Kosmos 1300
- Mission type: ELINT
- COSPAR ID: 1981-082A
- SATCAT no.: 12785

Spacecraft properties
- Spacecraft: no. 30
- Spacecraft type: Tselina-D
- Launch mass: 2,000 kilograms (4,400 lb)

Start of mission
- Launch date: 24 August 1981
- Rocket: Tsyklon-3
- Launch site: Plesetsk Cosmodrome Site 32/1

End of mission
- Disposal: Decommissioned

Orbital parameters
- Reference system: Geocentric

= Kosmos 1300 =

Soviet intelligence satellite

Kosmos 1300 also known as Tselina-D #30 was an electronic signals intelligence satellite launched by the Soviet Union on 8 August 1981 from Plesetsk Cosmodrome Site 32/1 on a Tsyklon-3 rocket.

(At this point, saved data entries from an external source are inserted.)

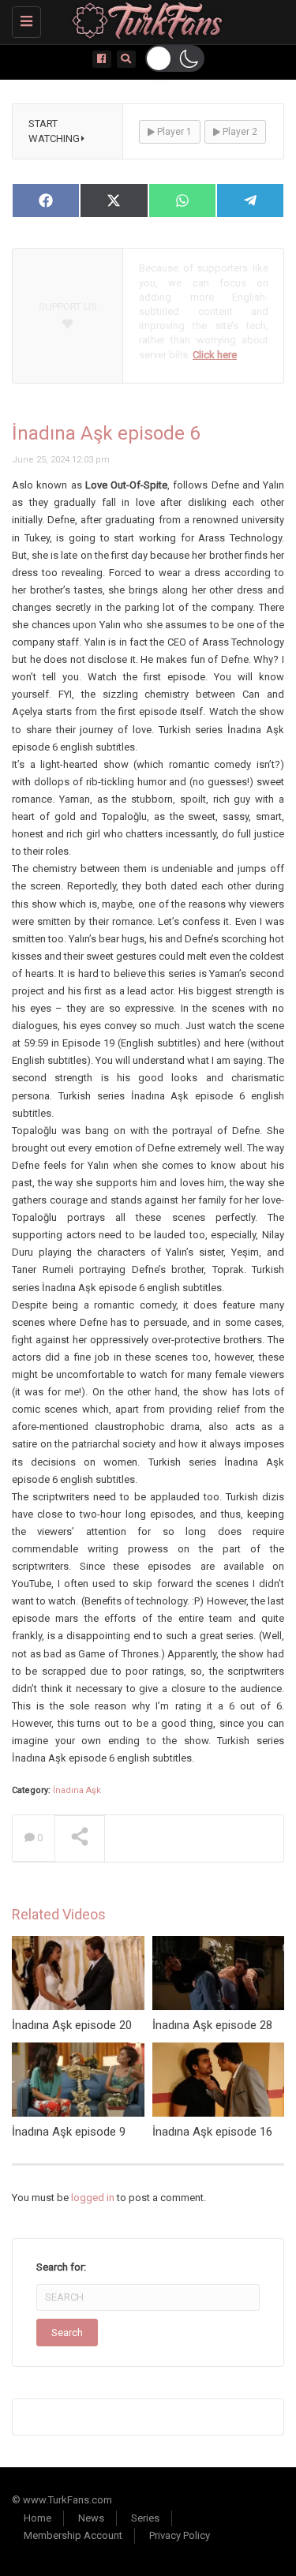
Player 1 (173, 131)
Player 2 (238, 131)
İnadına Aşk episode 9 (69, 2132)
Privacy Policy (179, 2535)
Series (145, 2518)
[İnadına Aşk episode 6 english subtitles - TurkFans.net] (144, 19)
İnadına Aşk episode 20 (72, 2025)
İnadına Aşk (77, 1790)
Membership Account (73, 2535)
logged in (92, 2197)
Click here (215, 355)
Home (37, 2518)
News (91, 2518)
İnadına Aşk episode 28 (212, 2025)
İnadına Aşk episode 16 (212, 2132)
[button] (174, 58)
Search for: (61, 2267)
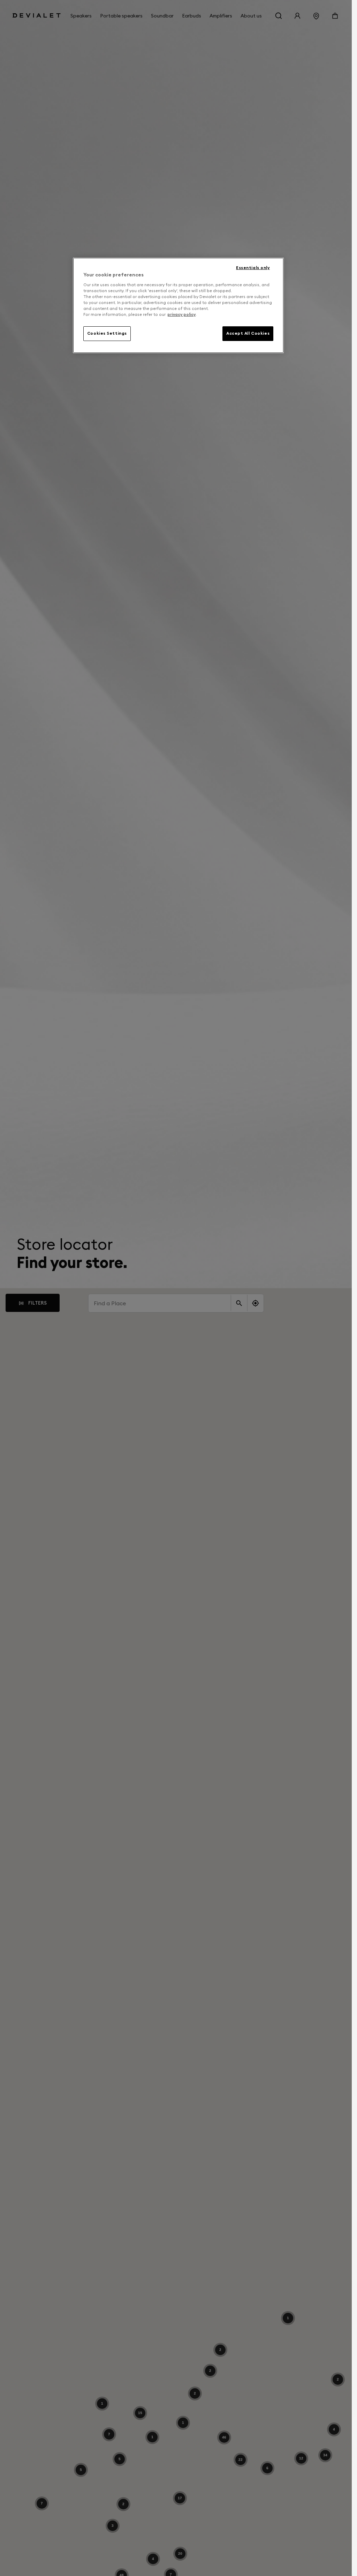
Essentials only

It is estimated to weigh two tons and have a lifetime of two months. Since it stopped functioning, Kosmos 1300 has become space debris.

==Potential collision==

On 18 September 2019 at 8:05:55 UTC it was projected to have a 5.6% chance of colliding with the Genesis II commercial space debris at a velocity of 14.6 km/s. The collision would take place over Awasa, Ethiopia. Bigelow Aerospace, the company that made Genesis II, reported afterward that the US Air Force had notified them that there was no collision.